What you need to do:
Output, unchanged, the part of the rows that opens with the line containing "Where should I" and closes with the line containing "Action: [x=452, y=5]", with both of those lines included. Omit the pictures from your answer.

Entries shown:
______
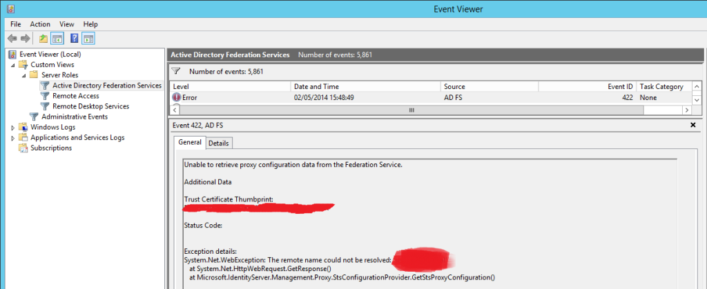This screenshot has height=289, width=707.
Task: Click the Back arrow toolbar icon
Action: [12, 39]
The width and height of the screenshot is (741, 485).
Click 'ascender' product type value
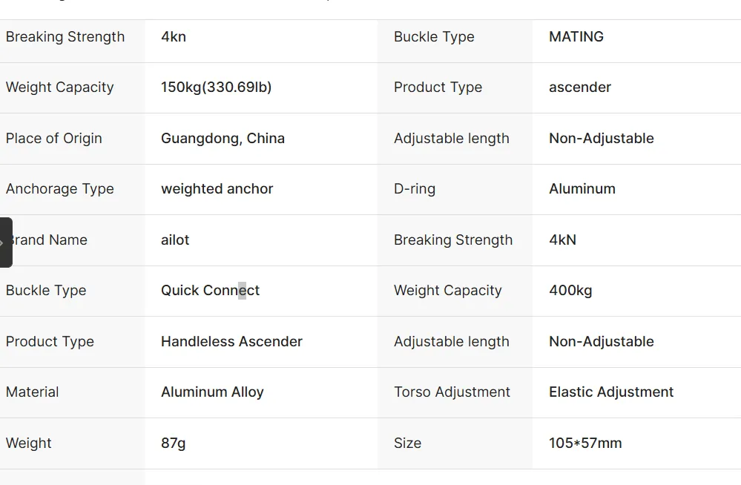[x=580, y=88]
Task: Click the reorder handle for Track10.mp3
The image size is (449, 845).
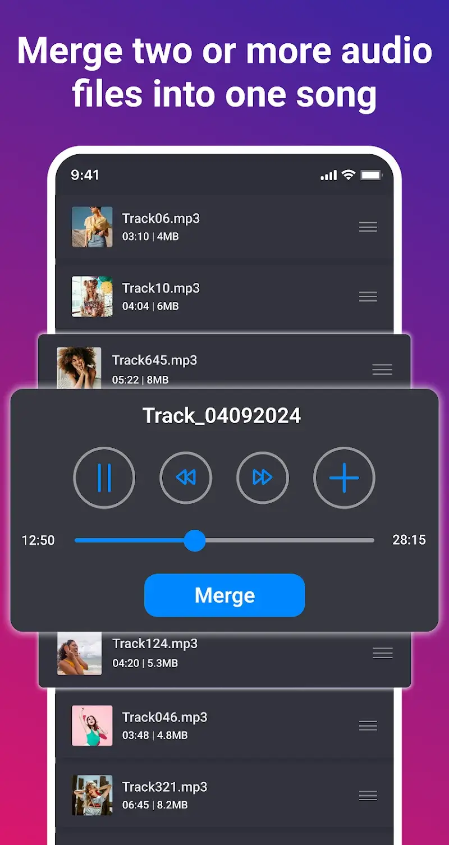Action: 368,297
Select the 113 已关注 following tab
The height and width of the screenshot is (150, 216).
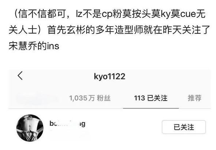point(151,98)
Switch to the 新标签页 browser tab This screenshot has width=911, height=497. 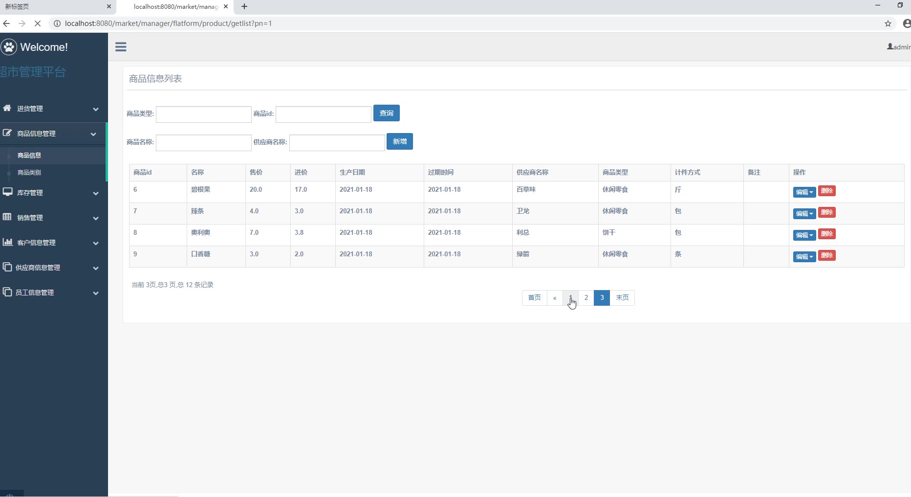click(x=54, y=7)
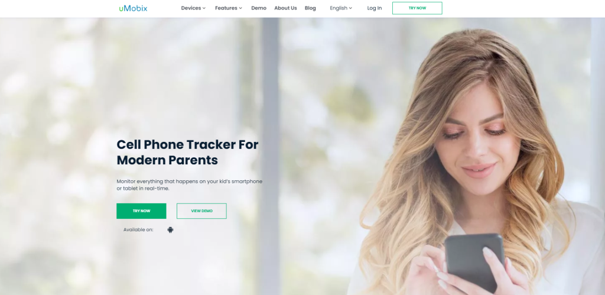Open the Blog navigation link
605x295 pixels.
click(310, 8)
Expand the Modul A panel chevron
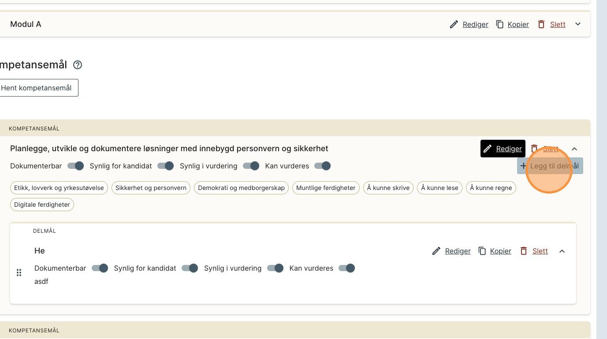The height and width of the screenshot is (339, 607). click(578, 25)
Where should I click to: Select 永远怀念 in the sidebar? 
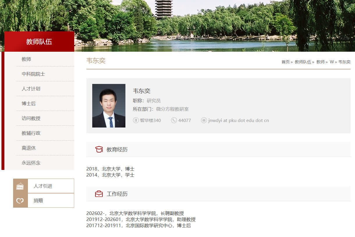tap(31, 163)
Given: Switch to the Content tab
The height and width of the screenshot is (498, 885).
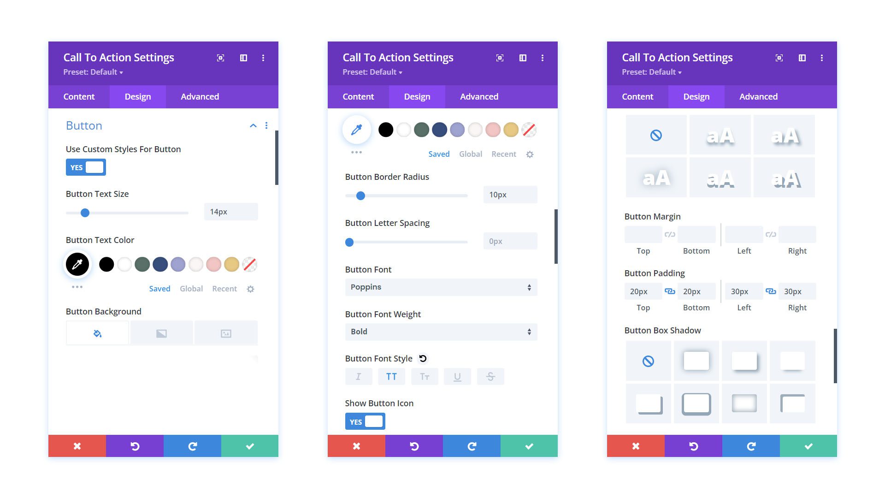Looking at the screenshot, I should (x=79, y=96).
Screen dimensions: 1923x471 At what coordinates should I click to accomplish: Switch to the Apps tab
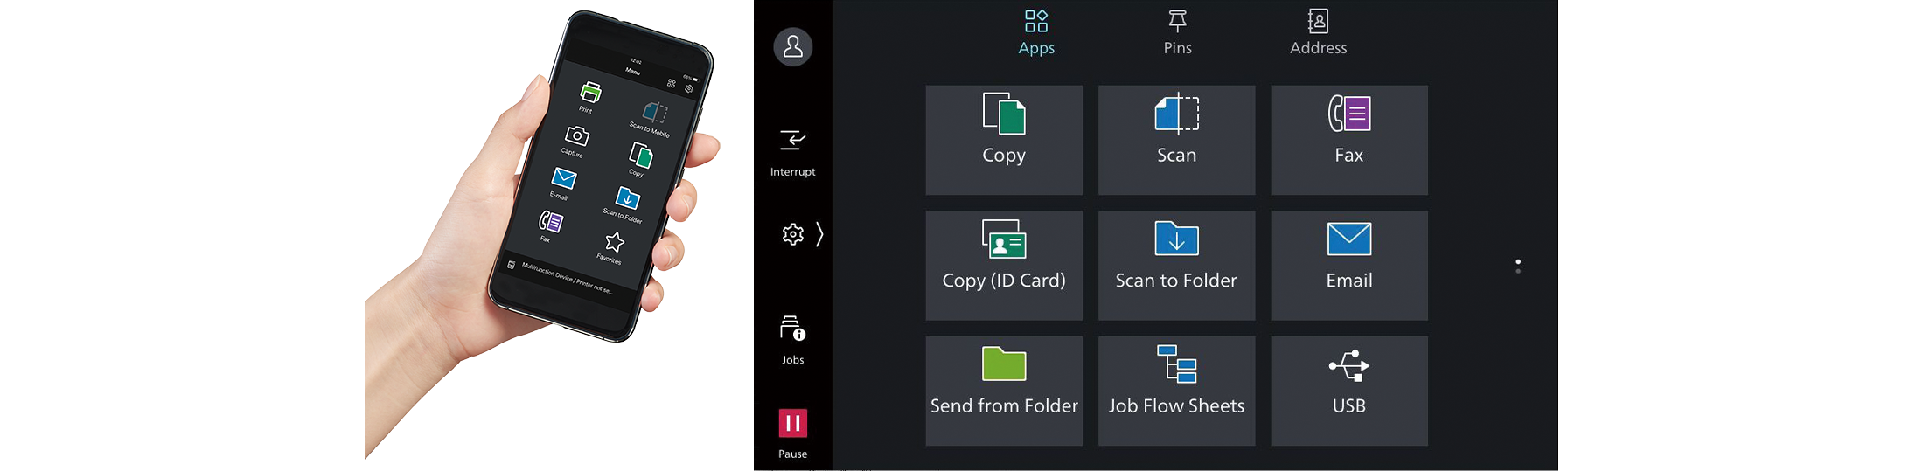1036,33
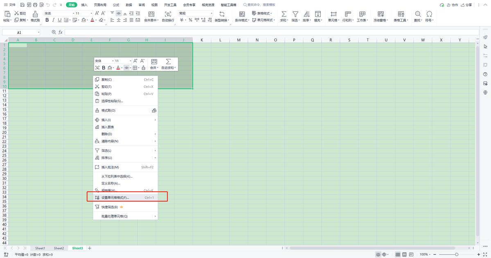The image size is (491, 258).
Task: Click the 协作 collaborate button
Action: [x=452, y=5]
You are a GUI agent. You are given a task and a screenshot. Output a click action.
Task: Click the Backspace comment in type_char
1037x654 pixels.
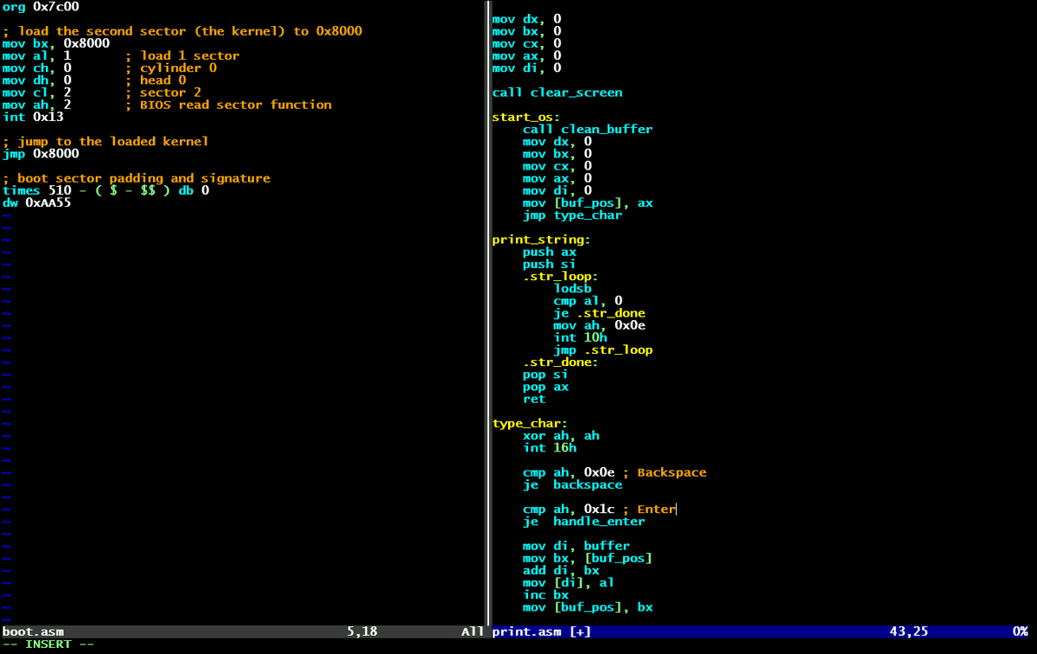671,471
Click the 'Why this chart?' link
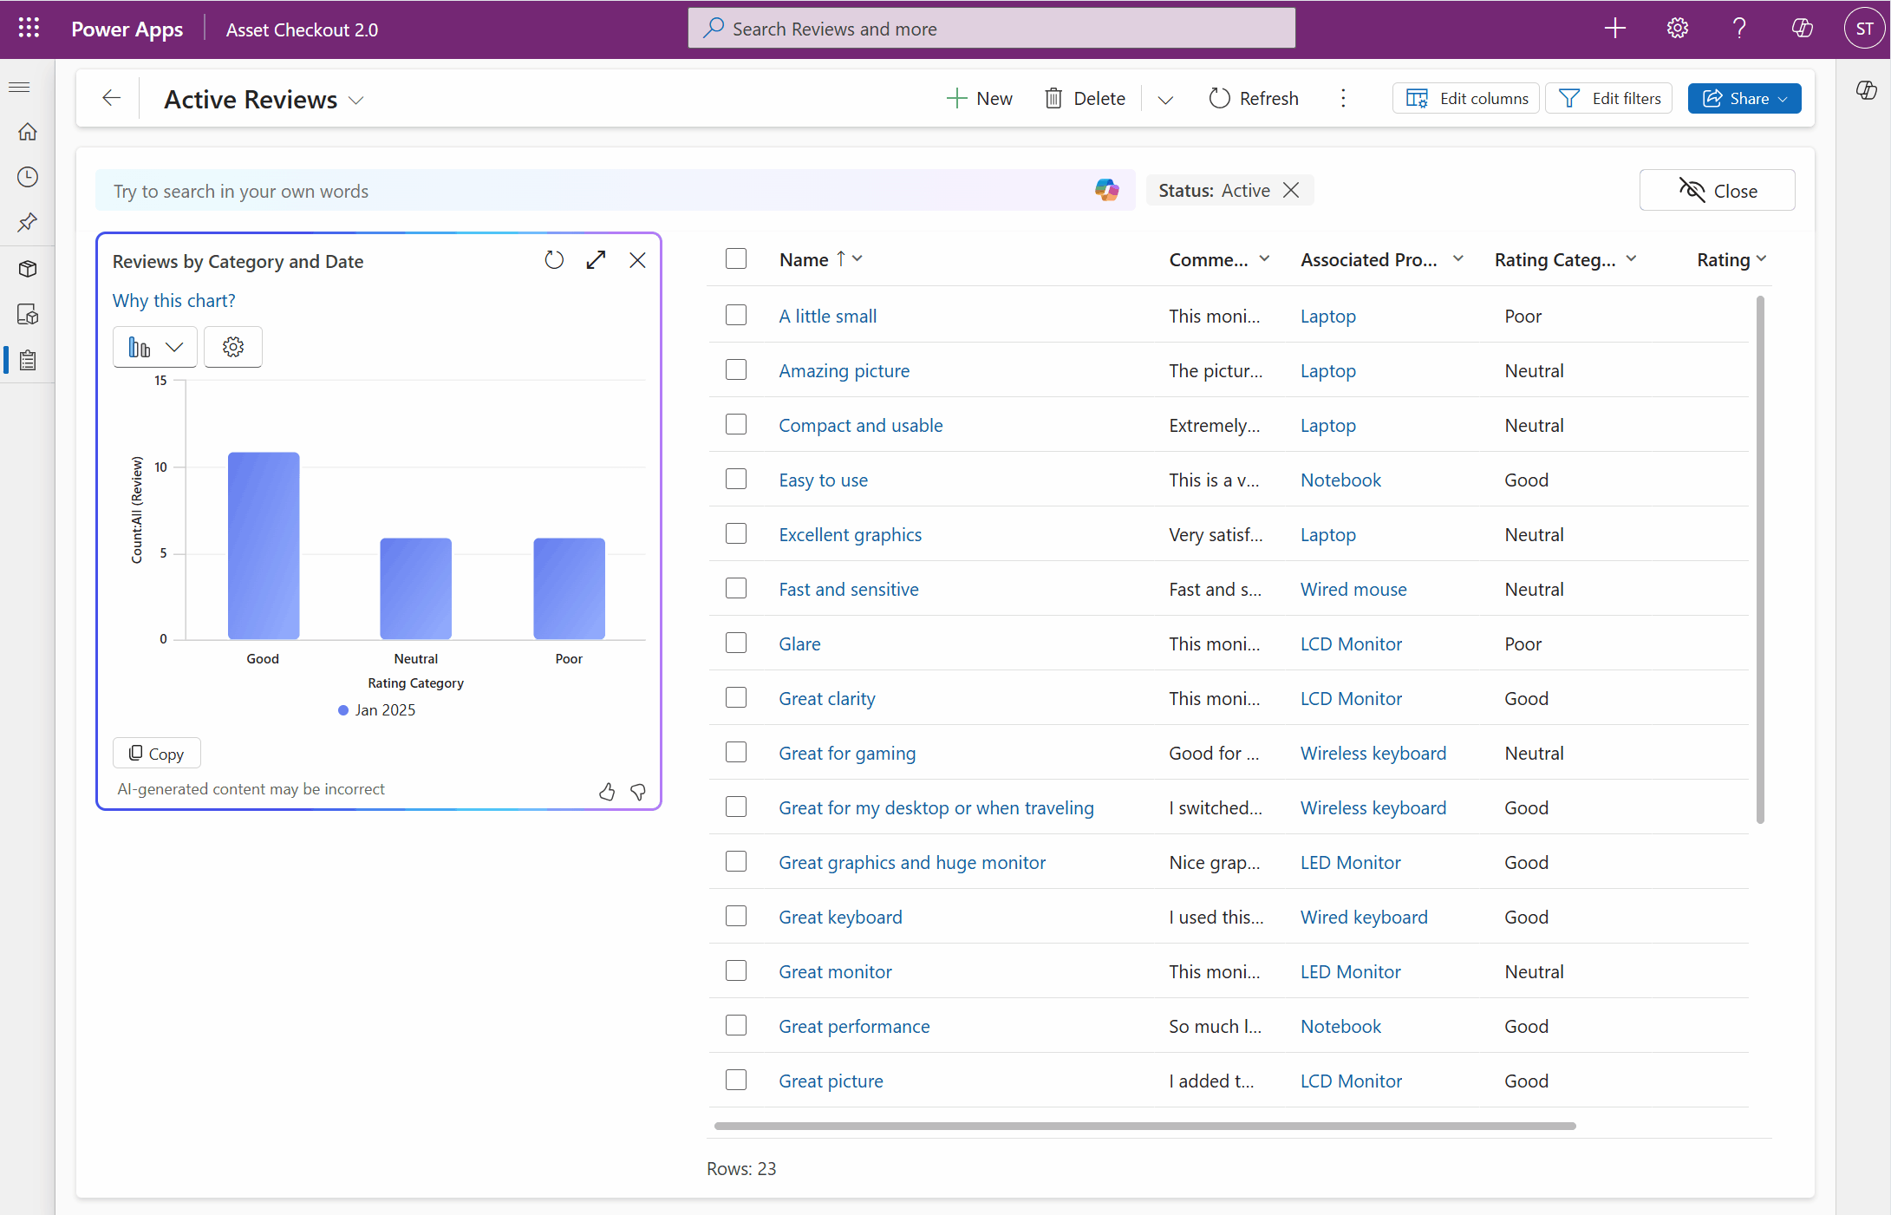This screenshot has height=1215, width=1891. click(173, 300)
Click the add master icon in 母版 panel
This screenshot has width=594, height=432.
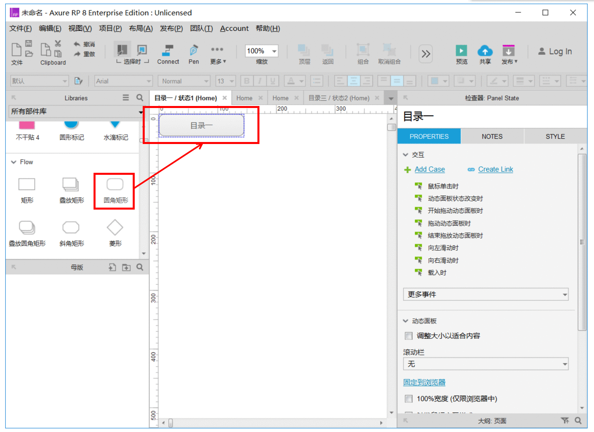pos(112,267)

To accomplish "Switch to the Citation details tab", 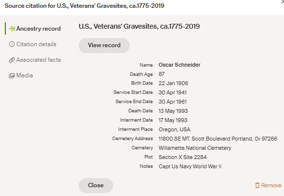I will click(x=33, y=44).
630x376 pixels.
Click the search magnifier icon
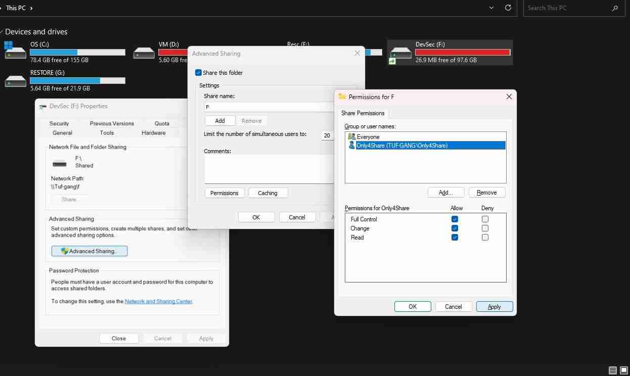click(615, 8)

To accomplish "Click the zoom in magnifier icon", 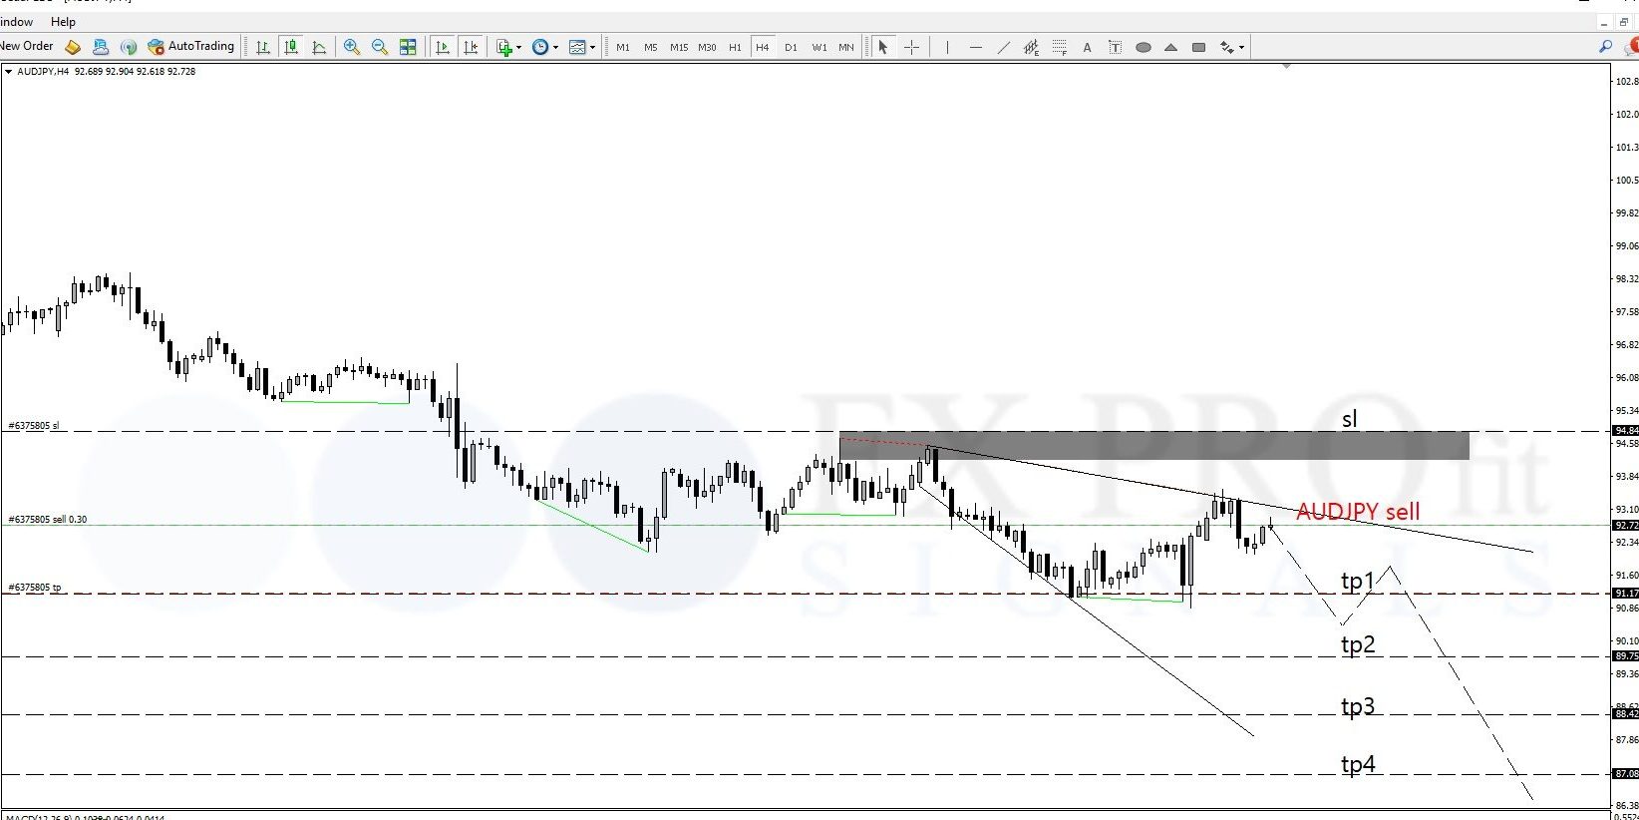I will [352, 47].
______
Finished exercise:
Where should I click to: Select 永远怀念 in the sidebar? 
tap(31, 163)
Given: Switch to the Content tab
The height and width of the screenshot is (498, 885).
Looking at the screenshot, I should (x=79, y=96).
Screen dimensions: 1923x471 At what coordinates should I click to accomplish: Switch to the Apps tab
1036,33
The image size is (491, 258).
Task: Click the 协作 collaborate button
Action: [x=452, y=5]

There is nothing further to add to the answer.